THE DATA:
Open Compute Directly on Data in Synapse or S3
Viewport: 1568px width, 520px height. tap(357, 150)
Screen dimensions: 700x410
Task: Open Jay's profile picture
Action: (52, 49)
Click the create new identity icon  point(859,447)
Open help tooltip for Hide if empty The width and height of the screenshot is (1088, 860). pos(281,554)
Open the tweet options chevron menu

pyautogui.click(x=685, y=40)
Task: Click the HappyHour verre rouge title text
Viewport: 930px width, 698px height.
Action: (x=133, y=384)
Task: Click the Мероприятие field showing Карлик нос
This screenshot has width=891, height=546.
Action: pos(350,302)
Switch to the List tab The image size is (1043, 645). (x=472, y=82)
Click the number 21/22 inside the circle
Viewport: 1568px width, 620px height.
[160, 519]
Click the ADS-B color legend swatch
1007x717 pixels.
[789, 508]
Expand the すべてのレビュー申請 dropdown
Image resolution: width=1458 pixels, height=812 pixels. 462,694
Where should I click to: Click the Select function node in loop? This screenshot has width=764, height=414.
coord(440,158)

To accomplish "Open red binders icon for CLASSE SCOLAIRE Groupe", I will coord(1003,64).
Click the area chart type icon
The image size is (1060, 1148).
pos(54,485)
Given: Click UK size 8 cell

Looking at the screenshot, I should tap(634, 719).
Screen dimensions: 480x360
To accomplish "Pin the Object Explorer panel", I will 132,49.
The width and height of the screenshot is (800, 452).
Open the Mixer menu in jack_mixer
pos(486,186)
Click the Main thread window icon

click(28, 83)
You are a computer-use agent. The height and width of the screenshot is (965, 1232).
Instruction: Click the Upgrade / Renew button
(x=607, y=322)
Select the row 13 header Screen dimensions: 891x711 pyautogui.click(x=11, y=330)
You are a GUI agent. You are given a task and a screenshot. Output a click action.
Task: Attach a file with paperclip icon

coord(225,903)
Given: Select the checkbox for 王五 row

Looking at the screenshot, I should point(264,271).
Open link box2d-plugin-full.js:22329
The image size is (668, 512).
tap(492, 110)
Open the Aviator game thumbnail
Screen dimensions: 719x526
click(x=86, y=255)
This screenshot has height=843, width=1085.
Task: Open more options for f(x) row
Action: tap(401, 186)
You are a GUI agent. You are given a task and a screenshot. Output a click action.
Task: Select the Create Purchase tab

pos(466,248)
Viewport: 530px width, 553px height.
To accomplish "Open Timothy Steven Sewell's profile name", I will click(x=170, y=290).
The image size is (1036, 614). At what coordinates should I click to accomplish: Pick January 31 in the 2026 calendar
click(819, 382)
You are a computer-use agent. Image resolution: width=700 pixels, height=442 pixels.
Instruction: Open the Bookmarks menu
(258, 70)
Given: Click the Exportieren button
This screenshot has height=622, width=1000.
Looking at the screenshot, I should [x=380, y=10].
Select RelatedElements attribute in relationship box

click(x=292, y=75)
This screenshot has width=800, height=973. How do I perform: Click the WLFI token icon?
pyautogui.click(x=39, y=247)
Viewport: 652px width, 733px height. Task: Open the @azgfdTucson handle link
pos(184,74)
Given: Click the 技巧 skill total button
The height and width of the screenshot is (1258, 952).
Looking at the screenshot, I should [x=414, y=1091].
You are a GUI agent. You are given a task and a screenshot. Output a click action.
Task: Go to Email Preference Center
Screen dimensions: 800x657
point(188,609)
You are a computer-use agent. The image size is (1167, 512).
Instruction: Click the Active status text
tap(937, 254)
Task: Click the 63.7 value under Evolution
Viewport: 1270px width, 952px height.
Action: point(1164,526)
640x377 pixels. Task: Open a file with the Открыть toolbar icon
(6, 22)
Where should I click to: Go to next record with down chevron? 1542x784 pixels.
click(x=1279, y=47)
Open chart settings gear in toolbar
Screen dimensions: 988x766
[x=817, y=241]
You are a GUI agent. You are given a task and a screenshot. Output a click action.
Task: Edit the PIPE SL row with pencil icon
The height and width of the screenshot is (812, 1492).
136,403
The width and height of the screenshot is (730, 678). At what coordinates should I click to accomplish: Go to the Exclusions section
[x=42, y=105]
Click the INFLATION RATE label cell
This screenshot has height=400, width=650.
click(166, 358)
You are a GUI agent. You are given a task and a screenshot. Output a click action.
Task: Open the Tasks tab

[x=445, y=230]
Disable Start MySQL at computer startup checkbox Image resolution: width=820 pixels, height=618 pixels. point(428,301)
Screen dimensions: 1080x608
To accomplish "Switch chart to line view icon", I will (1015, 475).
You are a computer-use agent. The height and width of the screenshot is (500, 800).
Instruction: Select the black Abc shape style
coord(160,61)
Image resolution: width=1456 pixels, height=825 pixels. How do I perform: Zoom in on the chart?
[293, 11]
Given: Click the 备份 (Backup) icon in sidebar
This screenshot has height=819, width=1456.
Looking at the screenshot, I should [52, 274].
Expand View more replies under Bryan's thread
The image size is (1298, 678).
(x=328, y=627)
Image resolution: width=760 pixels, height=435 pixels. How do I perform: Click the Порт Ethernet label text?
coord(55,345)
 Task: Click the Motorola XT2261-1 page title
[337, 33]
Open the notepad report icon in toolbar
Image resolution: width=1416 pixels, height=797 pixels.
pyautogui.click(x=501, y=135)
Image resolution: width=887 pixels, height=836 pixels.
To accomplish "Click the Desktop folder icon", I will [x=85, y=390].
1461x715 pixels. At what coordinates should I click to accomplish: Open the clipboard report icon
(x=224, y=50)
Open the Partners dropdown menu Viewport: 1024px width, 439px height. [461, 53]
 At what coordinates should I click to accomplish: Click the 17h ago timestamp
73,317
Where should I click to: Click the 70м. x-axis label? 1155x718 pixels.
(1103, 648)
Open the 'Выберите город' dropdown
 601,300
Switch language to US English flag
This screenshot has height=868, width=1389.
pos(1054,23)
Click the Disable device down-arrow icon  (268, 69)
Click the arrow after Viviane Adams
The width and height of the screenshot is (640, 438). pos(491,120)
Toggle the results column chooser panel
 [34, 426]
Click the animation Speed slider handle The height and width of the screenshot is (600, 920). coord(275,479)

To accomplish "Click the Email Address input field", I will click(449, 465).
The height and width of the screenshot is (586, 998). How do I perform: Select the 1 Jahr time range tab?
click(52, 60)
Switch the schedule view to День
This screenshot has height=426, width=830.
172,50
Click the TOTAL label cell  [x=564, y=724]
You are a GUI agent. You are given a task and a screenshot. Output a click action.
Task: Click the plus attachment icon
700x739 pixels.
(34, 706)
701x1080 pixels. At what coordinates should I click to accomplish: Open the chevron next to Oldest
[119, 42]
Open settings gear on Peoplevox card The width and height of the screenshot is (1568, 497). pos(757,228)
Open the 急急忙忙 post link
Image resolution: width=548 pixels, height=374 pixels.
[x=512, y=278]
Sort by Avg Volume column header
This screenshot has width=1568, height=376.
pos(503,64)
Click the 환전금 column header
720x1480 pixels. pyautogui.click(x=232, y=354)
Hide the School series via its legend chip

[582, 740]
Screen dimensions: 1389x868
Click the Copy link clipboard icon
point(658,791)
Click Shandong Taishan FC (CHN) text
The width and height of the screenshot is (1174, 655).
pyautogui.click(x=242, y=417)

GOAL OF THE EXERCISE: Would you repeat the lines from the one containing "The height and width of the screenshot is (586, 998)." through the end of the data, exactly, with nothing before or after them?

RESULT OF THE EXERCISE:
The height and width of the screenshot is (586, 998). How do I perform: Select the 1 Jahr time range tab?
click(52, 60)
Switch the schedule view to День
This screenshot has height=426, width=830.
172,50
Click the TOTAL label cell  [x=564, y=724]
You are a GUI agent. You are given a task and a screenshot. Output a click action.
Task: Click the plus attachment icon
700x739 pixels.
(34, 706)
701x1080 pixels. At what coordinates should I click to accomplish: Open the chevron next to Oldest
[119, 42]
Open settings gear on Peoplevox card The width and height of the screenshot is (1568, 497). pos(757,228)
Open the 急急忙忙 post link
Image resolution: width=548 pixels, height=374 pixels.
[x=512, y=278]
Sort by Avg Volume column header
This screenshot has width=1568, height=376.
pos(503,64)
Click the 환전금 column header
720x1480 pixels. pyautogui.click(x=232, y=354)
Hide the School series via its legend chip

[582, 740]
Screen dimensions: 1389x868
Click the Copy link clipboard icon
point(658,791)
Click Shandong Taishan FC (CHN) text
The width and height of the screenshot is (1174, 655).
pyautogui.click(x=242, y=417)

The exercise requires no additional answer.